**What the task requires**
Output every record word for word.

Data to examine below:

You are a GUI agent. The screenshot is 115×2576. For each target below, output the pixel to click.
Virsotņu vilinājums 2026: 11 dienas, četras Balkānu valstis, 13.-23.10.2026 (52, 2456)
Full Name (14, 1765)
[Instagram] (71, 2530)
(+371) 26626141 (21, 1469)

End of Data to examine.

**Reply**
You are a GUI agent. The screenshot is 115×2576. For each target below, output the pixel to click.
Virsotņu vilinājums 2026: 11 dienas, četras Balkānu valstis, 13.-23.10.2026 (52, 2456)
Full Name (14, 1765)
[Instagram] (71, 2530)
(+371) 26626141 (21, 1469)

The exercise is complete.